Turkey's beleaguered tourism is aiming at attracting over one million Chinese this year to fill vacancies left by a dwindling number of foreign arrivals mainly from Europe and Russia, tourism professionals said.
"Turkey should urgently expand its target market to China as the country is having one of its worst years in tourism," said Cetin Gurcun, secretary general of the Association of Turkish Travel Agencies (TURSAB).
Repeated terror attacks in Istanbul, Ankara and other Turkish cities amid a deteriorating security situation, coupled with poor relations with Russia, have brought down the number of foreign travelers and revenues to an extent being felt by all in the industry.

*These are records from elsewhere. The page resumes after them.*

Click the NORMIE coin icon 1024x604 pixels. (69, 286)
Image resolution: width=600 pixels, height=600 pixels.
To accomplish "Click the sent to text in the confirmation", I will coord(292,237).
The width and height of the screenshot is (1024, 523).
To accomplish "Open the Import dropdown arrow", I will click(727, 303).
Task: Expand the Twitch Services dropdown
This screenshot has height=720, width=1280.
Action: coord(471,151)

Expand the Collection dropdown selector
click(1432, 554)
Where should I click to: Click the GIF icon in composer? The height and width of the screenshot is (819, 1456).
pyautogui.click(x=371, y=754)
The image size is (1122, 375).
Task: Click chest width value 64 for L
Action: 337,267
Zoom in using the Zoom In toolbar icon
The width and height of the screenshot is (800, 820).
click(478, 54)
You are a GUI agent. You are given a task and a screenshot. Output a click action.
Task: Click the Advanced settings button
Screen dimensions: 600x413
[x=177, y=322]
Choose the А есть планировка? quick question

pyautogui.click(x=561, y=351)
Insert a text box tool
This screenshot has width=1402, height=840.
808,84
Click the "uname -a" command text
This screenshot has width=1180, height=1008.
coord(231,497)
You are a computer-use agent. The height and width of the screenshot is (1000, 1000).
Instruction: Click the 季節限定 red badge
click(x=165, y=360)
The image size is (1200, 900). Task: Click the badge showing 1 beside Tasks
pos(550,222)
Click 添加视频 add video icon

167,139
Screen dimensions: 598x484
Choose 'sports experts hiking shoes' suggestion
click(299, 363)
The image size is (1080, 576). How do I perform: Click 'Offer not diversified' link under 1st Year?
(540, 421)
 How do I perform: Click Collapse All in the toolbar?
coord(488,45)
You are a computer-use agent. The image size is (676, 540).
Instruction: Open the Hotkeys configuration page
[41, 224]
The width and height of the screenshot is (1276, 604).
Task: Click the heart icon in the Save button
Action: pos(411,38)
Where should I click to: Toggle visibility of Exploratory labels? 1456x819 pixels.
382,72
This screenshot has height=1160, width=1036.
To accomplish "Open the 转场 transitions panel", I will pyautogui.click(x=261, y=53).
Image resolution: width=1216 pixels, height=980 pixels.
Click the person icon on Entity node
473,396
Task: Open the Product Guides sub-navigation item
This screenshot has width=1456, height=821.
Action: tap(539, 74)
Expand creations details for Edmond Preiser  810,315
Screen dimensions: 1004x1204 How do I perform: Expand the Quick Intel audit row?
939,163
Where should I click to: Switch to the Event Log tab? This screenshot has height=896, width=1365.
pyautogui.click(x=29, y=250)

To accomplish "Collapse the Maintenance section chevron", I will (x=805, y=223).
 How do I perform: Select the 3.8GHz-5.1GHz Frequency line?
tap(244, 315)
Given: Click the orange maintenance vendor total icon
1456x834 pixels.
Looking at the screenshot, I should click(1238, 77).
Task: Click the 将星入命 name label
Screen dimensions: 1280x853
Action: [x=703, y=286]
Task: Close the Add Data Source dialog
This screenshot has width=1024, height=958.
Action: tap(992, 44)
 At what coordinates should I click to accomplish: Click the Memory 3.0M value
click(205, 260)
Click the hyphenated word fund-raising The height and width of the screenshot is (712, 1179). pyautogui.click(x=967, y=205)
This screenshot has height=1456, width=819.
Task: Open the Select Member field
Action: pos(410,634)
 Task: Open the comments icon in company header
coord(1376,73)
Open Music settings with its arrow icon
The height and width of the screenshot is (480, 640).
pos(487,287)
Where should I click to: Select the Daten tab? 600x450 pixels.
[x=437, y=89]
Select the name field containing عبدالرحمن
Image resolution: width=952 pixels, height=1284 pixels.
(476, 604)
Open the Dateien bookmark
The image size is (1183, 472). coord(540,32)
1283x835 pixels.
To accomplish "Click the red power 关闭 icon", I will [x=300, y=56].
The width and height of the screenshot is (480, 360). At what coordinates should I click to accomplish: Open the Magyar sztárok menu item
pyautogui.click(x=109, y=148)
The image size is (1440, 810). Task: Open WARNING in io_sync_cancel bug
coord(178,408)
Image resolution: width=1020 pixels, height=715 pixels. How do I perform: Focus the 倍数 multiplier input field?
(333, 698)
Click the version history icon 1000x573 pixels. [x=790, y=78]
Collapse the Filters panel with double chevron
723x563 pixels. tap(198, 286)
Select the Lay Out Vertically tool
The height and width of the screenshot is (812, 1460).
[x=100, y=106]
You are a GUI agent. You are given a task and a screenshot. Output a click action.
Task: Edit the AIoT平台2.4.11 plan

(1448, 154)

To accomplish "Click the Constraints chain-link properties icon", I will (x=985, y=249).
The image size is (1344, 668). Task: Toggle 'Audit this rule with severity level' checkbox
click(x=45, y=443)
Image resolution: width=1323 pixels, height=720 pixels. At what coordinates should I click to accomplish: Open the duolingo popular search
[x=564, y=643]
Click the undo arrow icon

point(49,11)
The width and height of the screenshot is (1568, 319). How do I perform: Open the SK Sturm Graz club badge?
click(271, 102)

As a result, Turkish tourism, which contributes some 4.5 percent to the country's economy, is expected to lose more than 7.6 million tourists this year, while the loss in revenue is supposed to hit nine billion U.S. dollars, according to the latest projections by the Tourism Data Bank.
Meanwhile, approximately 100 million Chinese travel around the world each year, as a result of significant economic growth in the country during the past decade, TURSAB data show. The number of Chinese visiting Turkey in 2015 was 314,000, according to TURSAB data.
Some Turkish hotels and touristic sites have modified their decorations to appeal to Chinese, amended their menus to suit Chinese' tastes, while many tour guides have started to learn Chinese.
ATU Duty Free, a travel retail company, has recently partnered with UnionPay, a payment system referred by Chinese tourists, who are listed among the top five foreign customers with highest ending rates per capita at Istanbul's Ataturk Airport.
The deal offers an exclusive 10 percent discount to Chinese tourists during 2016 in Istanbul, Ankara and Izmir airport stores.